◆ Set task: Format every line of the rows below as a JSON list of strings, one string per line, leaving out blank lines.

◆ Records to use:
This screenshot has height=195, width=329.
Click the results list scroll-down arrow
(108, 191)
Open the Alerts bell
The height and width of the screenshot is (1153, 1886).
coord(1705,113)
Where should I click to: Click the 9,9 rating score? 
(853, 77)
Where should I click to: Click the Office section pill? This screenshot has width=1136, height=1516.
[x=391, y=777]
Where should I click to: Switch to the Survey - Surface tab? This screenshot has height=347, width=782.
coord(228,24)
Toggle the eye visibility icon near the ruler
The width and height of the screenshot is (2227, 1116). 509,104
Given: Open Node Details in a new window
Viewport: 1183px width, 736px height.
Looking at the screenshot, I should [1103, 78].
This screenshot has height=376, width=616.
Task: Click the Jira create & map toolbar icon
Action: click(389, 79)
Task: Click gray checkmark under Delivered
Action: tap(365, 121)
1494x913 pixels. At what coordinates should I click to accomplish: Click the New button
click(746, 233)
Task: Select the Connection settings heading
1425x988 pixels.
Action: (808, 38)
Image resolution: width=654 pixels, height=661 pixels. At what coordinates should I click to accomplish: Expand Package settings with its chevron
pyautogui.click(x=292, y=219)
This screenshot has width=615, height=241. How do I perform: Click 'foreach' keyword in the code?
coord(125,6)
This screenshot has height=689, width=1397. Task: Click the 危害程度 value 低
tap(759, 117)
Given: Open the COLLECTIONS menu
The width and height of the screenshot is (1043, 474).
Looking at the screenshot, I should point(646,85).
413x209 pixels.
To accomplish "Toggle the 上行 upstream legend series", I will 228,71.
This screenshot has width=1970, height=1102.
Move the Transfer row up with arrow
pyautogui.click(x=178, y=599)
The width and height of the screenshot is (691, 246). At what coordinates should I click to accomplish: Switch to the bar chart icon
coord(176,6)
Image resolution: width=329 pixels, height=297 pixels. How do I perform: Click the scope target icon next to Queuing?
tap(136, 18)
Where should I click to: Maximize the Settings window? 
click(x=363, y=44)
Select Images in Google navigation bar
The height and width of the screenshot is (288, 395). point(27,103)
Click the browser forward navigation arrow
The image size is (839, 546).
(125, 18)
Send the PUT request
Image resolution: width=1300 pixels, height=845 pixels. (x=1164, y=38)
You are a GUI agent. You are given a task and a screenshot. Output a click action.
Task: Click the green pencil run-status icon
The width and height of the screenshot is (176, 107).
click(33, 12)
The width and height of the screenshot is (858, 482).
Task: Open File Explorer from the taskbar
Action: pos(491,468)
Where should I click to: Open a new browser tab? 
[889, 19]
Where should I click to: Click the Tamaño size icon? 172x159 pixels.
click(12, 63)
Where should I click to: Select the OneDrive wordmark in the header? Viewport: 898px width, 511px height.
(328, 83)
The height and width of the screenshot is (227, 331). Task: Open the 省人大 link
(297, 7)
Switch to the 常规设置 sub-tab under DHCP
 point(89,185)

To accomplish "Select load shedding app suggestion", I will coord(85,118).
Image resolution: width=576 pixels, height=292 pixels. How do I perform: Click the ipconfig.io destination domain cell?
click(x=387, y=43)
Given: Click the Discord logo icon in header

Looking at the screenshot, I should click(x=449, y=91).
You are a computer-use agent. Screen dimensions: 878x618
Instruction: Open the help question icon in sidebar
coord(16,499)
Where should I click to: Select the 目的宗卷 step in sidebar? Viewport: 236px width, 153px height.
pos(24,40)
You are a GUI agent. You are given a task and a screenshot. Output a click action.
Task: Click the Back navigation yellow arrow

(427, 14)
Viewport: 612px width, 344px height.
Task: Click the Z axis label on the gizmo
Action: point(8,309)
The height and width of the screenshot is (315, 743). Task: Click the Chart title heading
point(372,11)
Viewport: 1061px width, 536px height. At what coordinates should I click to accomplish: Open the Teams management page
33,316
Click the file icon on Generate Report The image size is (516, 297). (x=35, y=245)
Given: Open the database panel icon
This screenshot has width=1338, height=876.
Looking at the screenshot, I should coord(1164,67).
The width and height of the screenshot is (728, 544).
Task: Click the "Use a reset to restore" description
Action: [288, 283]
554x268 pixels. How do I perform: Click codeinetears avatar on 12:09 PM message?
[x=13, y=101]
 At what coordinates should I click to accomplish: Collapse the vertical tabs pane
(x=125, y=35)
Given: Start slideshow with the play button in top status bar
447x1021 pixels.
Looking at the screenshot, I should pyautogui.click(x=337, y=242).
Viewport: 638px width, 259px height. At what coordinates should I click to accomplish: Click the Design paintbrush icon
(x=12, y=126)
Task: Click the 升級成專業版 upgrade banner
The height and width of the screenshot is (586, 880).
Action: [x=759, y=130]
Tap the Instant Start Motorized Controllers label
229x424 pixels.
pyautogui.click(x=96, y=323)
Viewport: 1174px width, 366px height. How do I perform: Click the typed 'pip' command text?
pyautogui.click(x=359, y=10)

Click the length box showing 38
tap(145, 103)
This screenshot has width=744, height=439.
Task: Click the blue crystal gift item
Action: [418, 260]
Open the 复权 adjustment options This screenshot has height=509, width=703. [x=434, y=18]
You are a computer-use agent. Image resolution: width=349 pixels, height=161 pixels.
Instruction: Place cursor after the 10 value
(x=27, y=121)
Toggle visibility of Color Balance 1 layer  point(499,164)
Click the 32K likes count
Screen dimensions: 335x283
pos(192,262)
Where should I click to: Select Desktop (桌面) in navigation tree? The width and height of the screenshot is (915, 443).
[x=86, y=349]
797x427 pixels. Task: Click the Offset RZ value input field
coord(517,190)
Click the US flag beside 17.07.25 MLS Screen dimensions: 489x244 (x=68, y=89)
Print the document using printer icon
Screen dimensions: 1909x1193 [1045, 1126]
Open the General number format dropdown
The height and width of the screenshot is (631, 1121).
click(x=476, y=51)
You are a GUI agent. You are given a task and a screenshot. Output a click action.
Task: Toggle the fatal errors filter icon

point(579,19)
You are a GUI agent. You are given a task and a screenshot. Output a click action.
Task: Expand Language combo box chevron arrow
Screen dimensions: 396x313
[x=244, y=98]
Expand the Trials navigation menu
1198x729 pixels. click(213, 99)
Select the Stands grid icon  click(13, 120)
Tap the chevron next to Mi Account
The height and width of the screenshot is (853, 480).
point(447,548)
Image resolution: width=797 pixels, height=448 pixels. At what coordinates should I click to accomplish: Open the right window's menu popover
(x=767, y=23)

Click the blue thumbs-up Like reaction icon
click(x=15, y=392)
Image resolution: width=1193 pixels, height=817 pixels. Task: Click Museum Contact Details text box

◆ Solution to this task:
[
  "This screenshot has height=195, width=329.",
  "Click the results list scroll-down arrow",
  "(108, 191)",
  "Open the Alerts bell",
  "The height and width of the screenshot is (1153, 1886).",
  "coord(1705,113)",
  "Where should I click to: Click the 9,9 rating score? ",
  "(853, 77)",
  "Where should I click to: Click the Office section pill? This screenshot has width=1136, height=1516.",
  "[x=391, y=777]",
  "Where should I click to: Switch to the Survey - Surface tab? This screenshot has height=347, width=782.",
  "coord(228,24)",
  "Toggle the eye visibility icon near the ruler",
  "The width and height of the screenshot is (2227, 1116). 509,104",
  "Given: Open Node Details in a new window",
  "Viewport: 1183px width, 736px height.",
  "Looking at the screenshot, I should [1103, 78].",
  "This screenshot has height=376, width=616.",
  "Task: Click the Jira create & map toolbar icon",
  "Action: click(389, 79)",
  "Task: Click gray checkmark under Delivered",
  "Action: tap(365, 121)",
  "1494x913 pixels. At what coordinates should I click to accomplish: Click the New button",
  "click(746, 233)",
  "Task: Select the Connection settings heading",
  "1425x988 pixels.",
  "Action: (808, 38)",
  "Image resolution: width=654 pixels, height=661 pixels. At what coordinates should I click to accomplish: Expand Package settings with its chevron",
  "pyautogui.click(x=292, y=219)",
  "This screenshot has width=615, height=241. How do I perform: Click 'foreach' keyword in the code?",
  "coord(125,6)",
  "This screenshot has height=689, width=1397. Task: Click the 危害程度 value 低",
  "tap(759, 117)",
  "Given: Open the COLLECTIONS menu",
  "The width and height of the screenshot is (1043, 474).",
  "Looking at the screenshot, I should point(646,85).",
  "413x209 pixels.",
  "To accomplish \"Toggle the 上行 upstream legend series\", I will 228,71.",
  "This screenshot has width=1970, height=1102.",
  "Move the Transfer row up with arrow",
  "pyautogui.click(x=178, y=599)",
  "The width and height of the screenshot is (691, 246). At what coordinates should I click to accomplish: Switch to the bar chart icon",
  "coord(176,6)",
  "Image resolution: width=329 pixels, height=297 pixels. How do I perform: Click the scope target icon next to Queuing?",
  "tap(136, 18)",
  "Where should I click to: Maximize the Settings window? ",
  "click(x=363, y=44)",
  "Select Images in Google navigation bar",
  "The height and width of the screenshot is (288, 395). point(27,103)",
  "Click the browser forward navigation arrow",
  "The image size is (839, 546).",
  "(125, 18)",
  "Send the PUT request",
  "Image resolution: width=1300 pixels, height=845 pixels. (x=1164, y=38)",
  "You are a GUI agent. You are given a task and a screenshot. Output a click action.",
  "Task: Click the green pencil run-status icon",
  "The width and height of the screenshot is (176, 107).",
  "click(33, 12)",
  "The width and height of the screenshot is (858, 482).",
  "Task: Open File Explorer from the taskbar",
  "Action: pos(491,468)",
  "Where should I click to: Open a new browser tab? ",
  "[889, 19]",
  "Where should I click to: Click the Tamaño size icon? 172x159 pixels.",
  "click(12, 63)",
  "Where should I click to: Select the OneDrive wordmark in the header? Viewport: 898px width, 511px height.",
  "(328, 83)",
  "The height and width of the screenshot is (227, 331). Task: Open the 省人大 link",
  "(297, 7)",
  "Switch to the 常规设置 sub-tab under DHCP",
  " point(89,185)",
  "To accomplish \"Select load shedding app suggestion\", I will coord(85,118).",
  "Image resolution: width=576 pixels, height=292 pixels. How do I perform: Click the ipconfig.io destination domain cell?",
  "click(x=387, y=43)",
  "Given: Click the Discord logo icon in header",
  "Looking at the screenshot, I should click(x=449, y=91).",
  "You are a computer-use agent. Screen dimensions: 878x618",
  "Instruction: Open the help question icon in sidebar",
  "coord(16,499)",
  "Where should I click to: Select the 目的宗卷 step in sidebar? Viewport: 236px width, 153px height.",
  "pos(24,40)",
  "You are a GUI agent. You are given a task and a screenshot. Output a click action.",
  "Task: Click the Back navigation yellow arrow",
  "(427, 14)",
  "Viewport: 612px width, 344px height.",
  "Task: Click the Z axis label on the gizmo",
  "Action: point(8,309)",
  "The height and width of the screenshot is (315, 743). Task: Click the Chart title heading",
  "point(372,11)",
  "Viewport: 1061px width, 536px height. At what coordinates should I click to accomplish: Open the Teams management page",
  "33,316",
  "Click the file icon on Generate Report The image size is (516, 297). (x=35, y=245)",
  "Given: Open the database panel icon",
  "This screenshot has width=1338, height=876.",
  "Looking at the screenshot, I should coord(1164,67).",
  "The width and height of the screenshot is (728, 544).",
  "Task: Click the \"Use a reset to restore\" description",
  "Action: [288, 283]",
  "554x268 pixels. How do I perform: Click codeinetears avatar on 12:09 PM message?",
  "[x=13, y=101]",
  " At what coordinates should I click to accomplish: Collapse the vertical tabs pane",
  "(x=125, y=35)",
  "Given: Start slideshow with the play button in top status bar",
  "447x1021 pixels.",
  "Looking at the screenshot, I should pyautogui.click(x=337, y=242).",
  "Viewport: 638px width, 259px height. At what coordinates should I click to accomplish: Click the Design paintbrush icon",
  "(x=12, y=126)",
  "Task: Click the 升級成專業版 upgrade banner",
  "The height and width of the screenshot is (586, 880).",
  "Action: [x=759, y=130]",
  "Tap the Instant Start Motorized Controllers label",
  "229x424 pixels.",
  "pyautogui.click(x=96, y=323)",
  "Viewport: 1174px width, 366px height. How do I perform: Click the typed 'pip' command text?",
  "pyautogui.click(x=359, y=10)",
  "Click the length box showing 38",
  "tap(145, 103)",
  "This screenshot has width=744, height=439.",
  "Task: Click the blue crystal gift item",
  "Action: [418, 260]",
  "Open the 复权 adjustment options This screenshot has height=509, width=703. [x=434, y=18]",
  "You are a computer-use agent. Image resolution: width=349 pixels, height=161 pixels.",
  "Instruction: Place cursor after the 10 value",
  "(x=27, y=121)",
  "Toggle visibility of Color Balance 1 layer  point(499,164)",
  "Click the 32K likes count",
  "Screen dimensions: 335x283",
  "pos(192,262)",
  "Where should I click to: Select Desktop (桌面) in navigation tree? The width and height of the screenshot is (915, 443).",
  "[x=86, y=349]",
  "797x427 pixels. Task: Click the Offset RZ value input field",
  "coord(517,190)",
  "Click the US flag beside 17.07.25 MLS Screen dimensions: 489x244 (x=68, y=89)",
  "Print the document using printer icon",
  "Screen dimensions: 1909x1193 [1045, 1126]",
  "Open the General number format dropdown",
  "The height and width of the screenshot is (631, 1121).",
  "click(x=476, y=51)",
  "You are a GUI agent. You are given a task and a screenshot. Output a click action.",
  "Task: Toggle the fatal errors filter icon",
  "point(579,19)",
  "You are a GUI agent. You are given a task and a screenshot. Output a click action.",
  "Task: Expand Language combo box chevron arrow",
  "Screen dimensions: 396x313",
  "[x=244, y=98]",
  "Expand the Trials navigation menu",
  "1198x729 pixels. click(213, 99)",
  "Select the Stands grid icon  click(13, 120)",
  "Tap the chevron next to Mi Account",
  "The height and width of the screenshot is (853, 480).",
  "point(447,548)",
  "Image resolution: width=797 pixels, height=448 pixels. At what coordinates should I click to accomplish: Open the right window's menu popover",
  "(x=767, y=23)",
  "Click the blue thumbs-up Like reaction icon",
  "click(x=15, y=392)",
  "Image resolution: width=1193 pixels, height=817 pixels. Task: Click Museum Contact Details text box"
]